So I have this situation where I need to split a string, then where the splits are, insert a string to go between the elements making a new range, all without allocating (hopefully).
Looking around phobos I found inside the documentation of roundRobin something that does exactly what I'm looking for.
Except... the provided interleave
function iterates the original range twice, which means 2x the searching calls for splitter. Why does it do this?
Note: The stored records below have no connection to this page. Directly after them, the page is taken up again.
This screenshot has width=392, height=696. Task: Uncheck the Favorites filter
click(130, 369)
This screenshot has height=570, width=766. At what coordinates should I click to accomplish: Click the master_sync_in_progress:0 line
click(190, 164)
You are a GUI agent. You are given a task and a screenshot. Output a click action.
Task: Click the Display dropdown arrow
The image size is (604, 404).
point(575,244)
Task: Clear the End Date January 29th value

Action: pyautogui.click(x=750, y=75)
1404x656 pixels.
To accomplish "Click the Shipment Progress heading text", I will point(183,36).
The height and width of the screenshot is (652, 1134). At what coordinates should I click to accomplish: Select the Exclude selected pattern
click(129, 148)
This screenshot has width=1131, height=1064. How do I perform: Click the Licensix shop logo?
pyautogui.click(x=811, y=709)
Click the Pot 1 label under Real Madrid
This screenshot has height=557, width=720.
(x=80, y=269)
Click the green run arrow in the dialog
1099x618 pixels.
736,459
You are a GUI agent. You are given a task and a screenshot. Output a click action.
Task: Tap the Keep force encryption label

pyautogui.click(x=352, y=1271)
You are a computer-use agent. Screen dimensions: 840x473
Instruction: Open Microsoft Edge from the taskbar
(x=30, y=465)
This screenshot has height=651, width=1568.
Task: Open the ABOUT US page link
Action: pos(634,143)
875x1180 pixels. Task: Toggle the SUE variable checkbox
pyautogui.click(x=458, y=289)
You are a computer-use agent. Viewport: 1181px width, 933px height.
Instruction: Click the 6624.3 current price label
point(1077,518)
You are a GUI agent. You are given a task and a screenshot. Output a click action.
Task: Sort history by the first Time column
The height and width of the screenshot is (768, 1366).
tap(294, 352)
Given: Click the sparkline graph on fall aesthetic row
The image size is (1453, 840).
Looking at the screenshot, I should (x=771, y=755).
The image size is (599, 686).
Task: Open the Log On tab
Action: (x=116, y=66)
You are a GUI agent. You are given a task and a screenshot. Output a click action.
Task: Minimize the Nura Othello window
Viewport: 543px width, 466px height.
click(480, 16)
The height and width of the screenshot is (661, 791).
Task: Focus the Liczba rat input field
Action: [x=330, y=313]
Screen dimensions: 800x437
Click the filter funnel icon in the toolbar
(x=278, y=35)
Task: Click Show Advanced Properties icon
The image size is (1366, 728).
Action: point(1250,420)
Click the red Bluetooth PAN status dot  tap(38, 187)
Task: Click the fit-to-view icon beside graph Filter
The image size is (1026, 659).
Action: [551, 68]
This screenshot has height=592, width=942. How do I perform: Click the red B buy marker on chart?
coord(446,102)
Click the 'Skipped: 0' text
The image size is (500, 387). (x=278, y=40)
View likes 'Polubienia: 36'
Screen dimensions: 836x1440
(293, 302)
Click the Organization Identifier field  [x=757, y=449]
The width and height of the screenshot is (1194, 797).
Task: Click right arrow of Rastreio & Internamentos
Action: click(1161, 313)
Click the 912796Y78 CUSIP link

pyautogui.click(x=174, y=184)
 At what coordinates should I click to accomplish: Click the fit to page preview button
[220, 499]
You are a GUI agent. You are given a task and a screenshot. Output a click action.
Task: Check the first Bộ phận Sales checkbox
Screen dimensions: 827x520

Because roundRobin
will keep going as long as ANY range still has data left, so you need to make the "interleaving" range stop when the first one stops.
After struggling to think up ways to compose this (hm.., can I make the ranges share a stopping point?) without the 2x penalty, I just decided to write my own interleave range which does exactly what I am looking for:
auto interleave(R, U)(R src, U middles) if (isInputRange!R && is(U == ElementType!R))
{
static struct Result
{
R src;
U middles;
bool between = false;
auto front() {
assert(!empty);
return between ? middles : src.front;
}
void popFront() {
assert(!empty);
if(between)
between = false;
else
{
src.popFront;
between = true;
}
}
bool empty()
{
return src.empty;
}
}
return Result(src, middles);
}
This is pretty minimal, but does what I want it to do. Is it ready for inclusion in Phobos? Not by a longshot! A truly generic interleave would properly forward everything else that the range supports (like length
, save
, etc).
But it got me thinking, how often do people roll their own vs. trying to compose using existing Phobos nuggets? I found this pretty satisfying, even if I didn't test it to death and maybe I use it only in one place. Do you find it difficult to use Phobos in a lot of situations to compose your specialized ranges?
Oh, and if you do know of a better way to compose the range that doesn't require the double iteration, I'd be interested in seeing it.